JOB
How many lines in the records below contain the string "Given"? Reply with the number alone.

DATA LINES
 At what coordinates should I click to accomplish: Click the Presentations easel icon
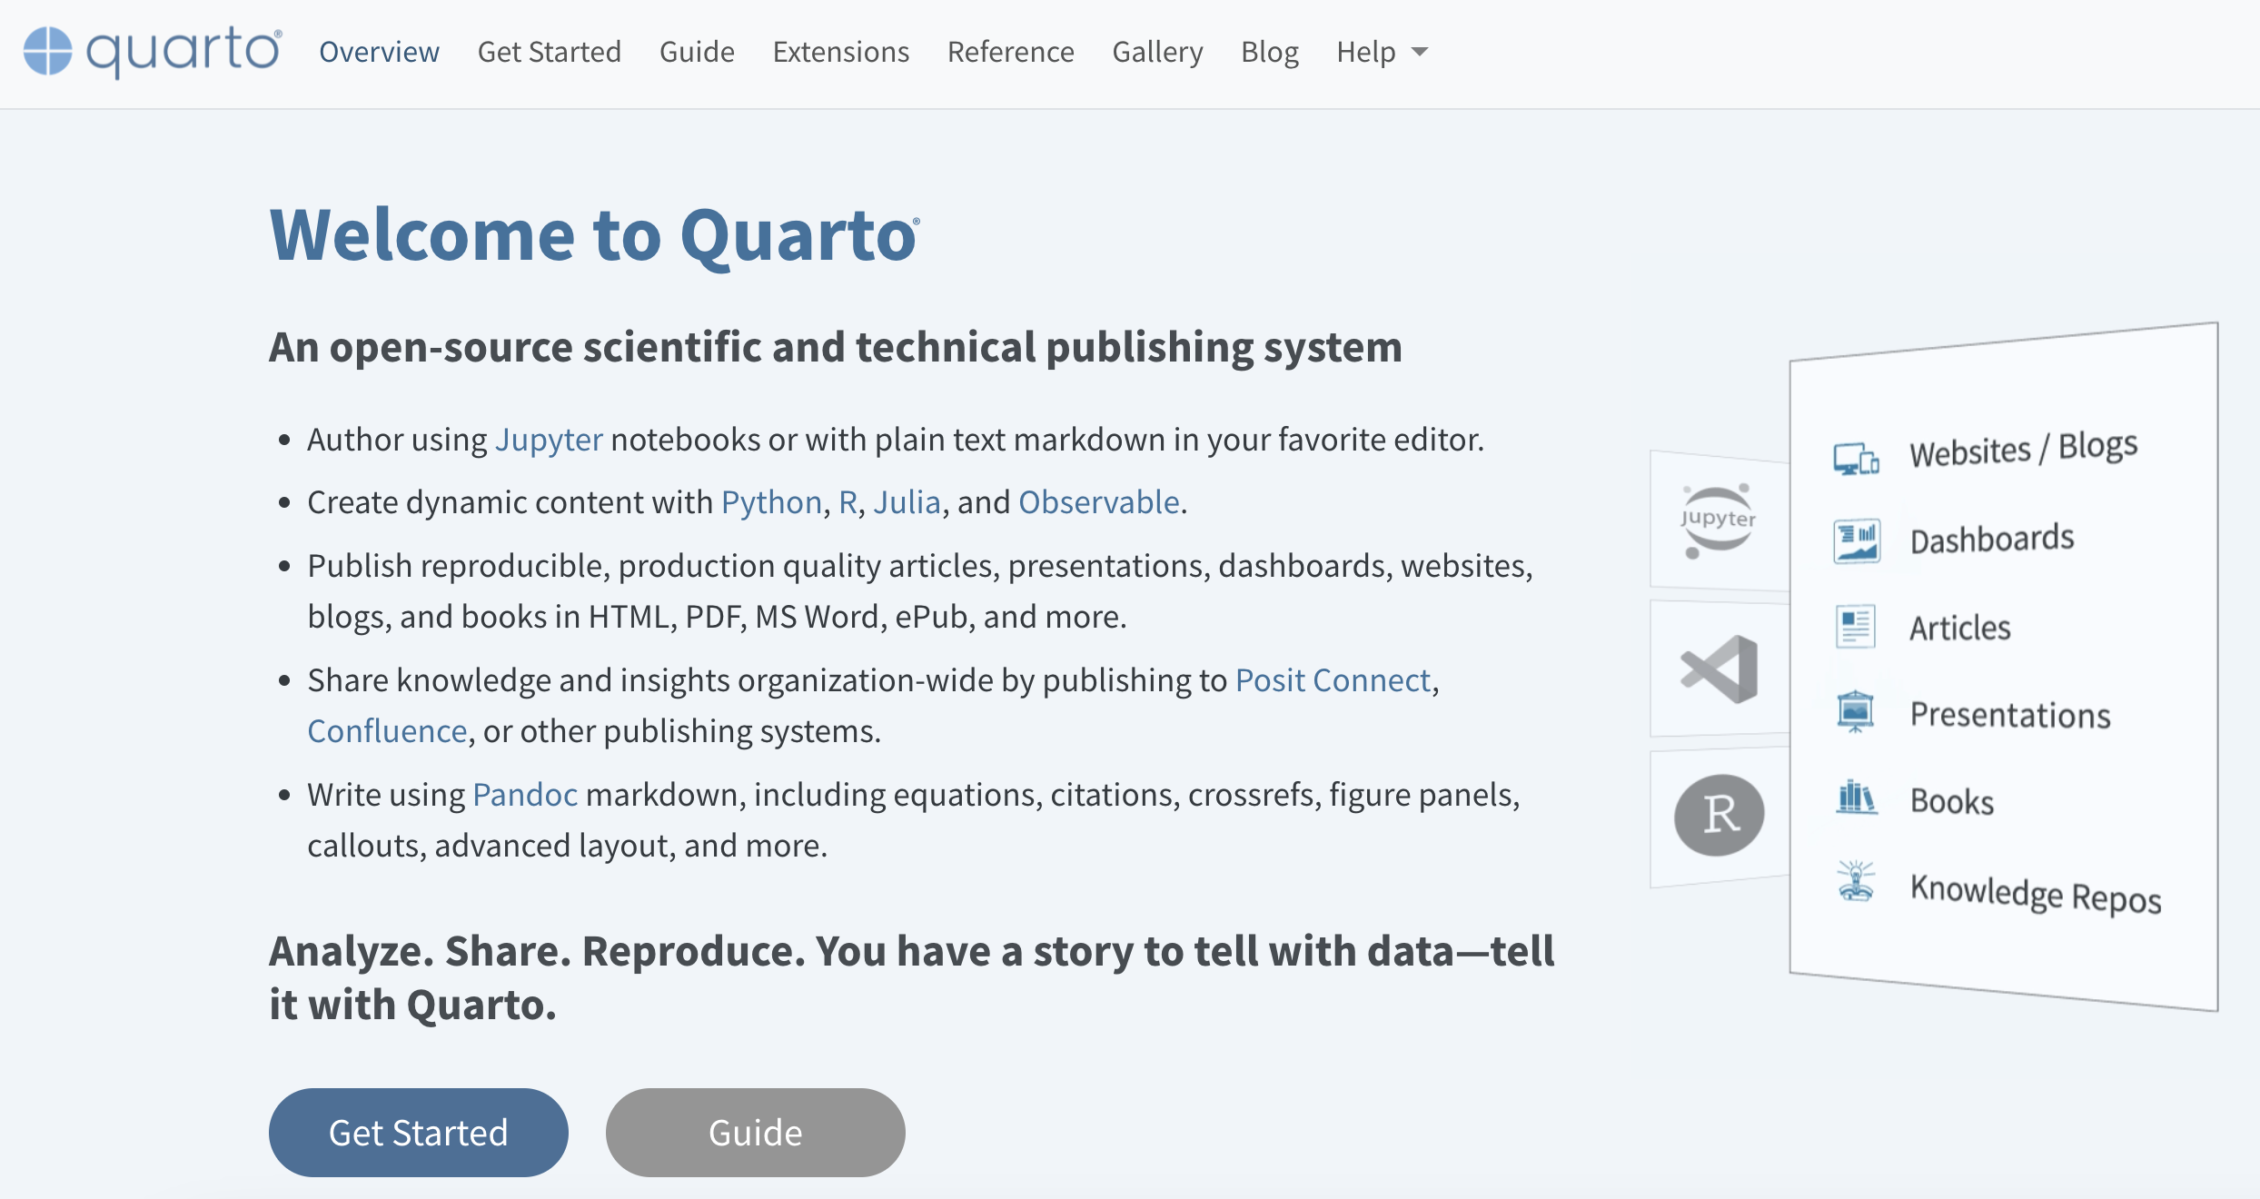coord(1855,711)
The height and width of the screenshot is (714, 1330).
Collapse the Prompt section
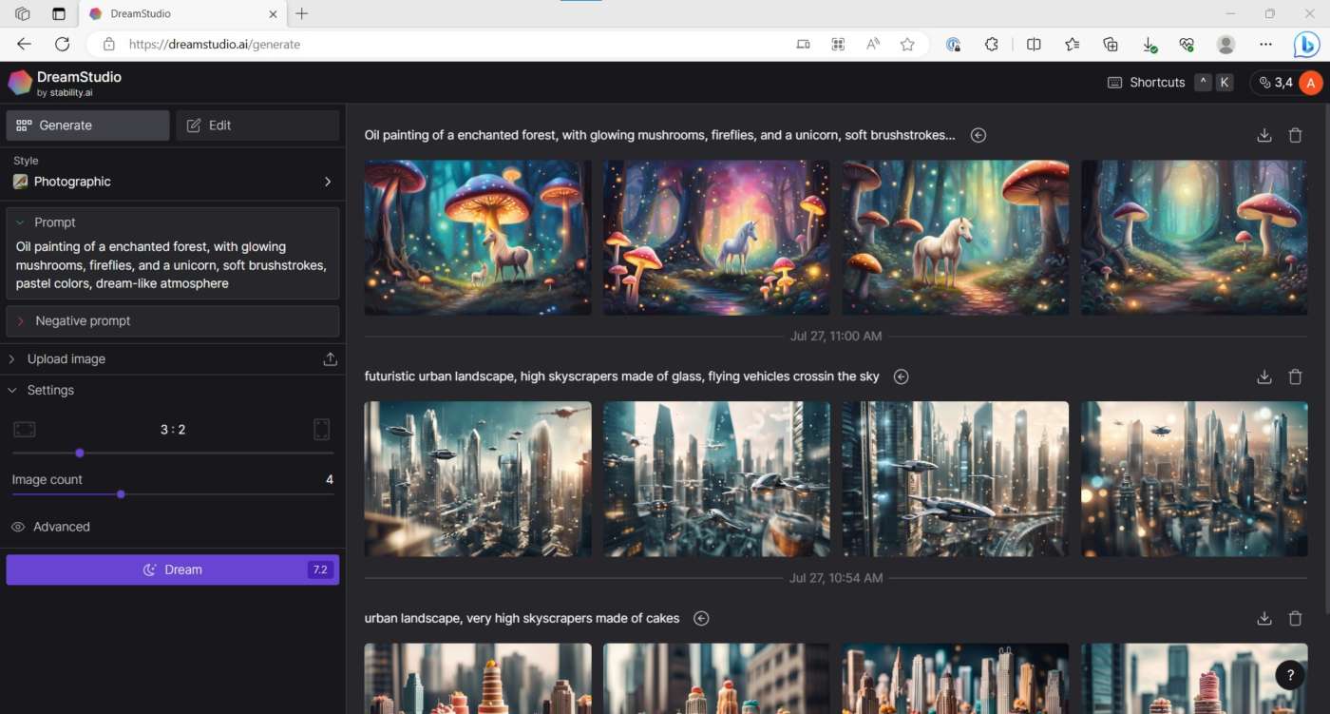click(21, 222)
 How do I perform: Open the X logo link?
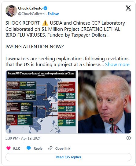click(128, 8)
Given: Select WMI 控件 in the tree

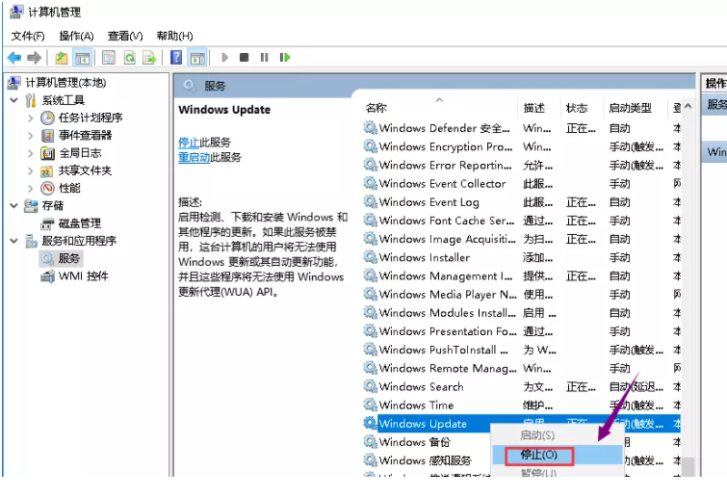Looking at the screenshot, I should pyautogui.click(x=84, y=276).
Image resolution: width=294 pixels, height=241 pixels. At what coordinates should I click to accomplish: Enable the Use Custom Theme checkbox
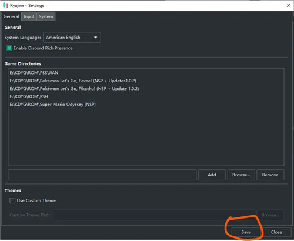pos(12,200)
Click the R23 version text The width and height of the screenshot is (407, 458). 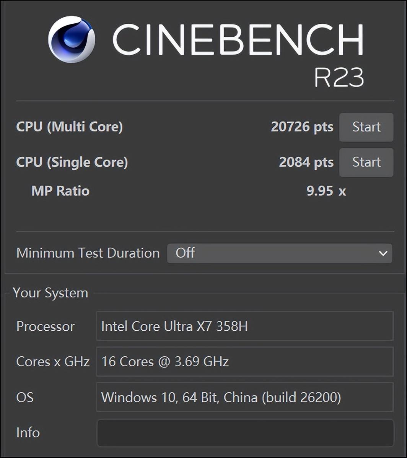point(339,78)
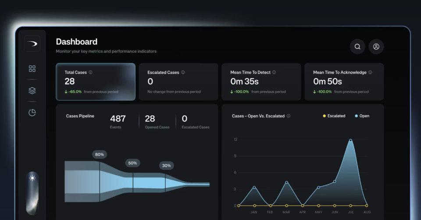Viewport: 421px width, 220px height.
Task: Click info icon next to Mean Time To Detect
Action: coord(275,72)
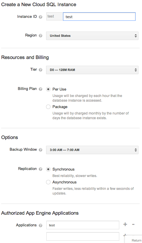Click the empty second application field

pyautogui.click(x=83, y=236)
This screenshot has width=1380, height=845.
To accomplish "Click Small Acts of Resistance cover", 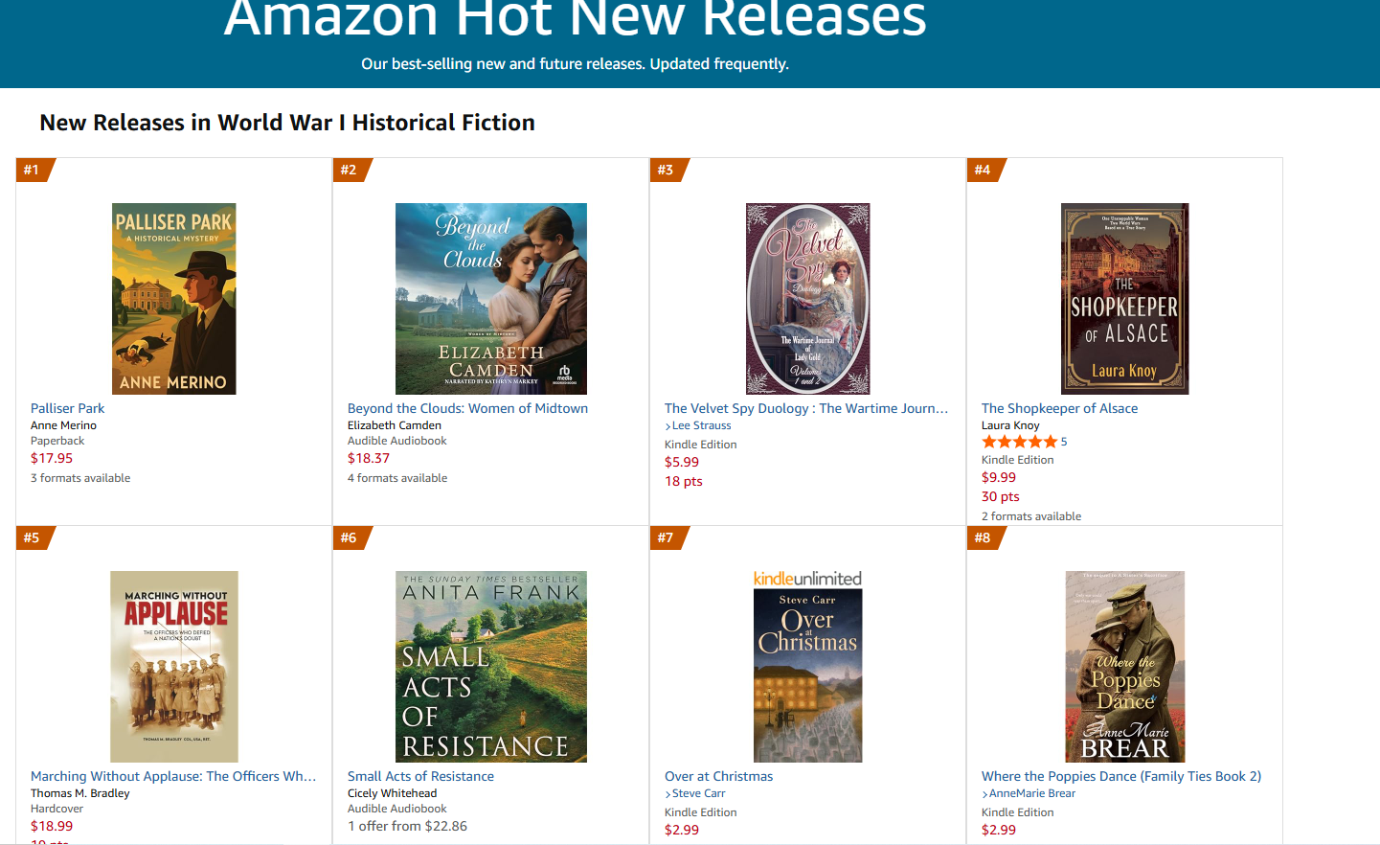I will tap(490, 666).
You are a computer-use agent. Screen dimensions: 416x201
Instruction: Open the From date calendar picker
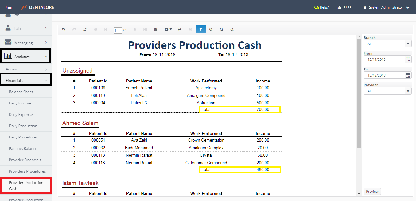pos(408,59)
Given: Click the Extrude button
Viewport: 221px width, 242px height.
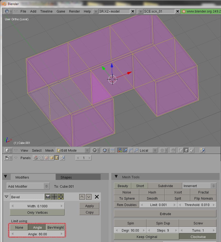Looking at the screenshot, I should pos(165,214).
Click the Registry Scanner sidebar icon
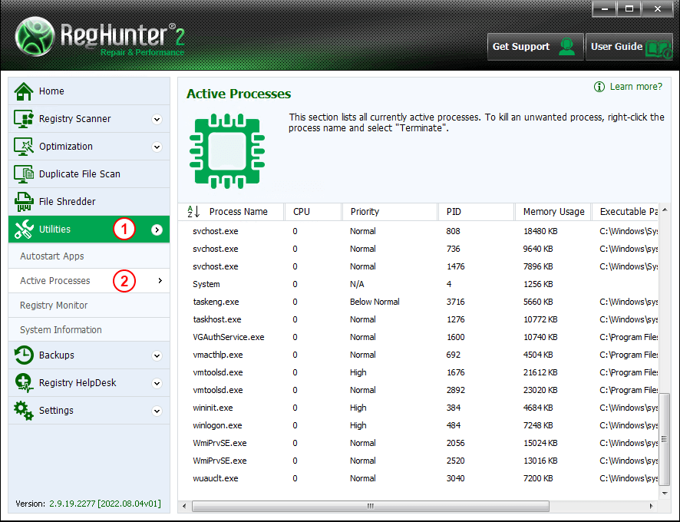680x522 pixels. point(25,119)
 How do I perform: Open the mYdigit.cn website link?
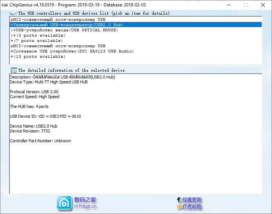(85, 206)
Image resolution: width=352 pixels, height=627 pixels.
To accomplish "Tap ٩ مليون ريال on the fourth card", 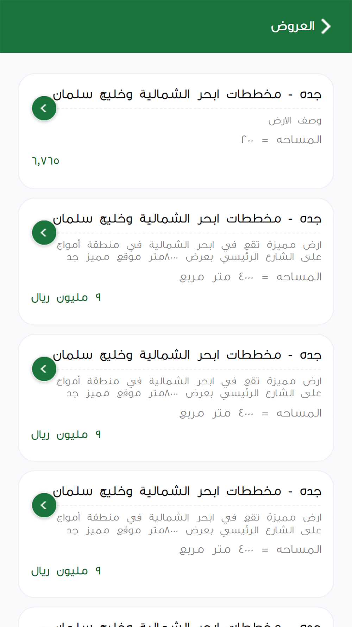I will pos(66,571).
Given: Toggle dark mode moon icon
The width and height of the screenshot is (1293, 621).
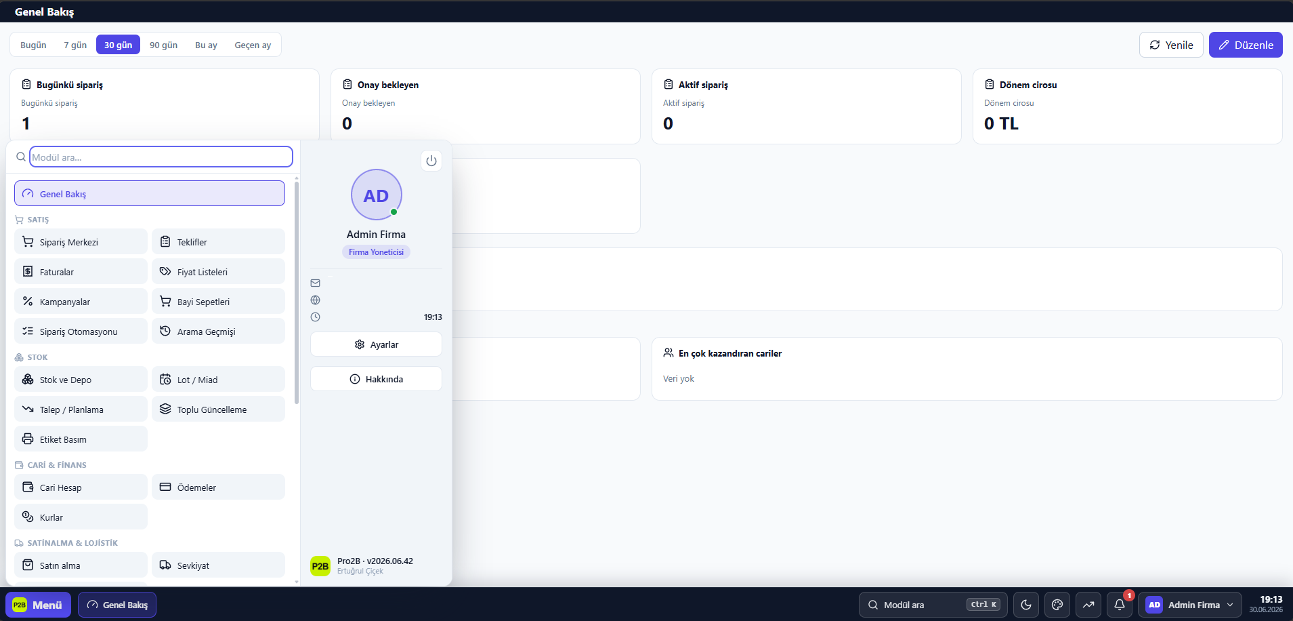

EXERCISE ANSWER
3